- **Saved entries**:

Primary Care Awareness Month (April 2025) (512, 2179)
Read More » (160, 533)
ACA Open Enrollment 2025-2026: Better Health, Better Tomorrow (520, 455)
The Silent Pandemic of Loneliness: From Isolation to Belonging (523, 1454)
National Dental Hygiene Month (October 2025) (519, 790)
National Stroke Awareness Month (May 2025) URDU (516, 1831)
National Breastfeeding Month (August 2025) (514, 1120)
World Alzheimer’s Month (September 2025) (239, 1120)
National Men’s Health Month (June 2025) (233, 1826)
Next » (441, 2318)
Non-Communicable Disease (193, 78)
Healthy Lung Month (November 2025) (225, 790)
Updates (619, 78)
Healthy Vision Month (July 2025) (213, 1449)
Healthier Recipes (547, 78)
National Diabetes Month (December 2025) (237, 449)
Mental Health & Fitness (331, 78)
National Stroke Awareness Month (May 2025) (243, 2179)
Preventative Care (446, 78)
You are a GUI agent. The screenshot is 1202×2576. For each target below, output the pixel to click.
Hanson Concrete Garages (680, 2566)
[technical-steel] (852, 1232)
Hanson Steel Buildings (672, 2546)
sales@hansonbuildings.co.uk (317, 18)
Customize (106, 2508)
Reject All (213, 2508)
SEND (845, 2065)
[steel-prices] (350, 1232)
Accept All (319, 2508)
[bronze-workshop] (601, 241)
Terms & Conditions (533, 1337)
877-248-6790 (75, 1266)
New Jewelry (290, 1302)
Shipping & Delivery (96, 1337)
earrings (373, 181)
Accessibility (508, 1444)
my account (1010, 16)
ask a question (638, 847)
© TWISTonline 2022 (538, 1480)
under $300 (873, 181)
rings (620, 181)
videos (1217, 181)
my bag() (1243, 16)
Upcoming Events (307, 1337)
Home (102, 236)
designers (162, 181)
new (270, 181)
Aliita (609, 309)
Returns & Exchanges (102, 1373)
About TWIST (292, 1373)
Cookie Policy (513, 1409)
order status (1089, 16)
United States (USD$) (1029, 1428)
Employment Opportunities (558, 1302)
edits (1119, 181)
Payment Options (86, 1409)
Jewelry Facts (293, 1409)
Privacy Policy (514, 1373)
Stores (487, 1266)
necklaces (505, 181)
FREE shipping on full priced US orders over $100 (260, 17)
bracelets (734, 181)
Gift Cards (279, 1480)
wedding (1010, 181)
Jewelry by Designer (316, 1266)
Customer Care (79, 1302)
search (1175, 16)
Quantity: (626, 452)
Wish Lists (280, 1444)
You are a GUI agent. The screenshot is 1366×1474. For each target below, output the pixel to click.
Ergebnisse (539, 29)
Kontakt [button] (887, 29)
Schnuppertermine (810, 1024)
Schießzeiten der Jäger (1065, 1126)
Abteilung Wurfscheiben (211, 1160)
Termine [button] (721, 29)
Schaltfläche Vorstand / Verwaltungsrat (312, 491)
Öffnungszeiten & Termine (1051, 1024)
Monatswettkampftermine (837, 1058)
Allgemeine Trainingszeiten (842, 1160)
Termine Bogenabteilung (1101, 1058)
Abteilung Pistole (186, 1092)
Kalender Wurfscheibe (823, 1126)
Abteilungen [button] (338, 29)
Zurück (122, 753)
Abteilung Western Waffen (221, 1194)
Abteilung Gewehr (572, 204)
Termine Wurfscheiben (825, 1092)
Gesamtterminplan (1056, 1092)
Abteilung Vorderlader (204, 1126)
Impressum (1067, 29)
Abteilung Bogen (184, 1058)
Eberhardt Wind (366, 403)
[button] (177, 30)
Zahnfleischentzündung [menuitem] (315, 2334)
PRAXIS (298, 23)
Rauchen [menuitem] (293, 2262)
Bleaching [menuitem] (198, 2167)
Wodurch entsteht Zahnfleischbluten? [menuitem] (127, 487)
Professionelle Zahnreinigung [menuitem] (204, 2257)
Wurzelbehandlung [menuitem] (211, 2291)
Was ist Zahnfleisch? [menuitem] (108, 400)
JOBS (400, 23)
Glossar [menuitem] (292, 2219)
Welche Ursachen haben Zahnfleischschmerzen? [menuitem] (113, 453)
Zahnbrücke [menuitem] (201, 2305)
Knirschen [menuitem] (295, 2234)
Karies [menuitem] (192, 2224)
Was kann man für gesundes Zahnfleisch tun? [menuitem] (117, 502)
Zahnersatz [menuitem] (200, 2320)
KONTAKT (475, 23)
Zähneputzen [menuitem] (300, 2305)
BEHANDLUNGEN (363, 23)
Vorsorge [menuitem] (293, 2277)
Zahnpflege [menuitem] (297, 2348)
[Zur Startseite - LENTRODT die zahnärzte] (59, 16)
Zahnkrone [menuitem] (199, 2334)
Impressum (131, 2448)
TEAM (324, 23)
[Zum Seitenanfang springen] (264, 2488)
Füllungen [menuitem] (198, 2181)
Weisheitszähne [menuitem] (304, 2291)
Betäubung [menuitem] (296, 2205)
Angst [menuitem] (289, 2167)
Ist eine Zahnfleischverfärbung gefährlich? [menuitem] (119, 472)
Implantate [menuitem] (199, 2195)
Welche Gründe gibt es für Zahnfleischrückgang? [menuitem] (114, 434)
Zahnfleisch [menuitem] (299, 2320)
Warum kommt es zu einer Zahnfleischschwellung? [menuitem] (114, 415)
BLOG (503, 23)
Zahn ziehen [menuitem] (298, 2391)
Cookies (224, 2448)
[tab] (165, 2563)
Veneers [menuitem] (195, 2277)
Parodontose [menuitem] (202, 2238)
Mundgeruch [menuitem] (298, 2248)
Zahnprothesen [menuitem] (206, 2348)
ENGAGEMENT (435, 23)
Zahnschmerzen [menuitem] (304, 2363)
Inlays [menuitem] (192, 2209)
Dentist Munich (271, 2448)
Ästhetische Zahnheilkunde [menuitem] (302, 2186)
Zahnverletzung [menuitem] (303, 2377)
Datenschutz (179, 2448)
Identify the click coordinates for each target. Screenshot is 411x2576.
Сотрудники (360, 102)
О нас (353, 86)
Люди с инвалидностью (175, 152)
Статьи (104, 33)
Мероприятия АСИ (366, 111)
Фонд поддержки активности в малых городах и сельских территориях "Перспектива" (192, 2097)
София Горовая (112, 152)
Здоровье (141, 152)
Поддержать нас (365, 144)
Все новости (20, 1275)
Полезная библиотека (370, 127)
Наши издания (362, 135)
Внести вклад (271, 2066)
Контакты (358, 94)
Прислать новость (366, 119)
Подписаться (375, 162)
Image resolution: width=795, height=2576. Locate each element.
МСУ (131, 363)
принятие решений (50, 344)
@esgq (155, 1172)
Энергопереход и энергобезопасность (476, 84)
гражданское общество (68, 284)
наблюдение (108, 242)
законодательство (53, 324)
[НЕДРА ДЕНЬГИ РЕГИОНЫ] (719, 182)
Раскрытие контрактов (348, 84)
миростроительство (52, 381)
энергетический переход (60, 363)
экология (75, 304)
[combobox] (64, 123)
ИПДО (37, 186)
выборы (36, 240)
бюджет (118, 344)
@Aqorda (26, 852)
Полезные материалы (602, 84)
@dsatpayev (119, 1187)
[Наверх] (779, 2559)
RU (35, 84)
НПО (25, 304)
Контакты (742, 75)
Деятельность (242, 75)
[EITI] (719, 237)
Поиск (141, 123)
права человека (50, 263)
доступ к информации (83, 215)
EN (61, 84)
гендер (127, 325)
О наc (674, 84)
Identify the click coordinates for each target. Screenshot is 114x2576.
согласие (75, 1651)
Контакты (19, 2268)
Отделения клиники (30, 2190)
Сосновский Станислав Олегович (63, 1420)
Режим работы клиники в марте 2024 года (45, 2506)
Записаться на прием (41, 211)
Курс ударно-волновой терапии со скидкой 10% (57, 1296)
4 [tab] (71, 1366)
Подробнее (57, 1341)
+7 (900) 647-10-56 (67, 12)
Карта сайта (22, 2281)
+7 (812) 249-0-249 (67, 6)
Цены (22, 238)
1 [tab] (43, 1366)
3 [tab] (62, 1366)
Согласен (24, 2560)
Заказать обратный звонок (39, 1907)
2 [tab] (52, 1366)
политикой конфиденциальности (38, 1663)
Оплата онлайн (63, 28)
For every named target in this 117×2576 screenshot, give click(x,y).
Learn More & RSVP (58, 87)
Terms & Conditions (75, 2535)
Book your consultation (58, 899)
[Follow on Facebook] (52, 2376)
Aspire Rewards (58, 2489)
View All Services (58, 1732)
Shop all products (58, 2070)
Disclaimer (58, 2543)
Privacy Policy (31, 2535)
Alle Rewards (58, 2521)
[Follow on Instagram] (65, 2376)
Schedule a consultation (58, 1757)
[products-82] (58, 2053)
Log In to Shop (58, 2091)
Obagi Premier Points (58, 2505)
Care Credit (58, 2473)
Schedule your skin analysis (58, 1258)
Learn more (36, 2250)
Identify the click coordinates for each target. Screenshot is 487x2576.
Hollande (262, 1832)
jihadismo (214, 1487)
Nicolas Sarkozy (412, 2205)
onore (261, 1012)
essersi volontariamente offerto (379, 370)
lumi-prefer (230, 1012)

- **PROBLEM REQUIREMENTS**: Return, from the data, each line where the string "Schedule" occurs.

- **YOUR RESPONSE**:
Schedule a consultation (58, 1757)
Schedule your skin analysis (58, 1258)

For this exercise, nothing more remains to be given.